Summer 2019 | Volume 39 | Issue 4

An End to Homework

Every fall, as I get ready for yet another school year, one question crosses my mind: to give homework or not to give homework? I ponder this because I am reminded of my students’ responses throughout my years of teaching: “I didn’t know we had homework due today.” “I forgot it at home.” “I didn’t have time to finish it. Can I bring it tomorrow?” Years of hearing these responses has made me rethink assigning homework altogether. Children only have one thing in mind when they get home, and completing what seems to them “mounds” of extra work is not one of their top priorities. Homework should not exist in elementary levels.
 
For decades now, there has been debate on whether homework serves as a learning tool that extends from the classroom and into the home. Teachers, administrators, and parents believe that assigning homework will help students academically and often assign it solely for that purpose. In my experience, though, this is not the case.
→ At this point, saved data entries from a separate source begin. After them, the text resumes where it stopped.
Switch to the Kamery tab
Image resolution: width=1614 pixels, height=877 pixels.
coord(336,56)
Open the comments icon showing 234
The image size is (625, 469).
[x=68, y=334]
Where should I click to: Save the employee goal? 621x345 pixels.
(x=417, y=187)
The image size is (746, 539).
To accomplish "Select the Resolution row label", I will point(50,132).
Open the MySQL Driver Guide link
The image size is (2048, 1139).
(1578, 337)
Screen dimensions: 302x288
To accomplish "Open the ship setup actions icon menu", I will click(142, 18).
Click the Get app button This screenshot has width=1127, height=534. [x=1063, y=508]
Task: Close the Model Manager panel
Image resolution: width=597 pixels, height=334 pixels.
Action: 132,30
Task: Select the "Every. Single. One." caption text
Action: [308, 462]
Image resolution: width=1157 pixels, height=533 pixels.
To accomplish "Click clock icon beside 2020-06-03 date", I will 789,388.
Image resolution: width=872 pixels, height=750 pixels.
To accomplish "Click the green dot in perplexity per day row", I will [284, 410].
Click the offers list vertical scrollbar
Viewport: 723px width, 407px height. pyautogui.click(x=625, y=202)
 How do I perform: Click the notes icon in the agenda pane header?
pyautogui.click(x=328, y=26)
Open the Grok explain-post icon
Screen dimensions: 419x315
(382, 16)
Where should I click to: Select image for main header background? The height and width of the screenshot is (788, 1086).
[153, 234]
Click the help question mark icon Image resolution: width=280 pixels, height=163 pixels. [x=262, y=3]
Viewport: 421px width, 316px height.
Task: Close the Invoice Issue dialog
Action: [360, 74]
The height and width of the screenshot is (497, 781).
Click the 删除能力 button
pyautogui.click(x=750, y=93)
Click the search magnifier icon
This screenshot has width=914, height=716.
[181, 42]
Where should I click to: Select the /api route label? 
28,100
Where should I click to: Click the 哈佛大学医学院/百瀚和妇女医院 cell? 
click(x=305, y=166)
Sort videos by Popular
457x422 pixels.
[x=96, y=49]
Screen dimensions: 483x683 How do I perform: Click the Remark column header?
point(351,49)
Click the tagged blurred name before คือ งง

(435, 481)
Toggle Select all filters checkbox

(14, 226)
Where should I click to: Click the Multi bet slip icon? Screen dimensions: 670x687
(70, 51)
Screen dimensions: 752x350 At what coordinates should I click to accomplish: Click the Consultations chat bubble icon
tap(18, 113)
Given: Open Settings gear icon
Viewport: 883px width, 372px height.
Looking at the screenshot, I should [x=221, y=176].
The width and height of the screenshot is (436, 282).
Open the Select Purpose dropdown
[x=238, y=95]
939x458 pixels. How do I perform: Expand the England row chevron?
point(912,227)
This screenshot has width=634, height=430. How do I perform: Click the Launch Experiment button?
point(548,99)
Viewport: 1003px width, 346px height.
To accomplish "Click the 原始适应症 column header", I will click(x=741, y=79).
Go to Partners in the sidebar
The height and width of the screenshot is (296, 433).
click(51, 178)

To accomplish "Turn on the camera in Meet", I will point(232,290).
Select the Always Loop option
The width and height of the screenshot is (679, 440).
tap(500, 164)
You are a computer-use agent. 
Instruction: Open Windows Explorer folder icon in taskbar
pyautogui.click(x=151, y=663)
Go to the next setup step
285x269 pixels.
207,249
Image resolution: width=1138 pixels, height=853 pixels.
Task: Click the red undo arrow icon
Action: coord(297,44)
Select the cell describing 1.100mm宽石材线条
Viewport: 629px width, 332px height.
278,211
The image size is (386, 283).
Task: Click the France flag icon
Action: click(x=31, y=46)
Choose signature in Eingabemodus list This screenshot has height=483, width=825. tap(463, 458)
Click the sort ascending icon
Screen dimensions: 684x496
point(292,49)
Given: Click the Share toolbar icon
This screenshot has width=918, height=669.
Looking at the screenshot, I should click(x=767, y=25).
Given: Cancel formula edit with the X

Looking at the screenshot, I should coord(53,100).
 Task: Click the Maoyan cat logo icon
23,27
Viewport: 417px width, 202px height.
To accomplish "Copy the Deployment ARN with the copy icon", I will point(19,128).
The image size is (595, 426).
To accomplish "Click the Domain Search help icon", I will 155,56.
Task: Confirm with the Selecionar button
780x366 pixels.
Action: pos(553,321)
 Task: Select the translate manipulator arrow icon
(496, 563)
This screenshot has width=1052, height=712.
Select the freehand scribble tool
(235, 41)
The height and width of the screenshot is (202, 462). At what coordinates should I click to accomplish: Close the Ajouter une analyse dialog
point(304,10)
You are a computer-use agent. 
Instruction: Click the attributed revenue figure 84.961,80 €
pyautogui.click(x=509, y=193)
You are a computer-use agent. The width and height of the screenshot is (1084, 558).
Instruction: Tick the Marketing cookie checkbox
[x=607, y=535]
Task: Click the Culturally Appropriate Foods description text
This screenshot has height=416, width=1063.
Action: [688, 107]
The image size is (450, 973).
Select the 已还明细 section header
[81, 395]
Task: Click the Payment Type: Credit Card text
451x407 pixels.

My high-achieving students remain high achieving, while my struggling students remain struggling. What is beneficial about assigning homework? Alfie Kohn, author of The Homework Myth, states that there is no research that supports the idea that homework is beneficial in elementary school. Other researchers join him in saying that assigning homework proves beneficial at the high school level, somewhat beneficial at the middle school level, and not beneficial at all at the elementary level. This leaves me wondering why we keep assigning homework in the elementary school setting.
 
Many believe that homework serves as a tool to teach students responsibility. Homework allows for children to develop organizational skills and gives them the opportunity to learn self-discipline and take responsibility for their own learning. In my classroom this past year, when I asked students to turn in homework, several of my fourth graders said, “I left it on my bed,” “I couldn’t find it,” or “My mom didn’t put it in my backpack.” I question whether homework really serves to teach students responsibility. At an elementary age, students need a constant reminder that they have homework assignments to complete. This reminder defeats the purpose of using homework as a tool to teach responsibility to a student.
 
In The Homework Myth, Kohn says we ask our students to go home and work a second shift. After working at school all day, they still have to go home and continue working for two to five extra hours in order to complete homework assignments. When do my students have time for all this homework? How do they spend their “free” time when they don’t have homework? Children need family bonding time, time to play with their siblings, cousins, neighbors, and friends, and time to just sit and play their favorite games or watch a little TV before going to bed. Many schools have joined forces and implemented “no-homework policies” in elementary schools. Administrators are beginning to realize that students need time to spend with their families and need to enjoy downtime that includes non-school related activities. In the Washington Post article, “What Happened When One School Banned Homework—and Asked Kids to Read and Play Instead,” Valerie Strauss shares the story of the principal of Orchard School in Vermont, Mark Trifilio, who reported great success after implementing a no-homework policy after six short months. Academically, the students at his campus did better once they didn’t have homework and instead had “time to be creative thinkers at home and follow their passions.”
 
When summer comes to an end and I get ready to greet my new set of students, they will be happy to know that this year they will have a teacher who will join the no-homework bandwagon.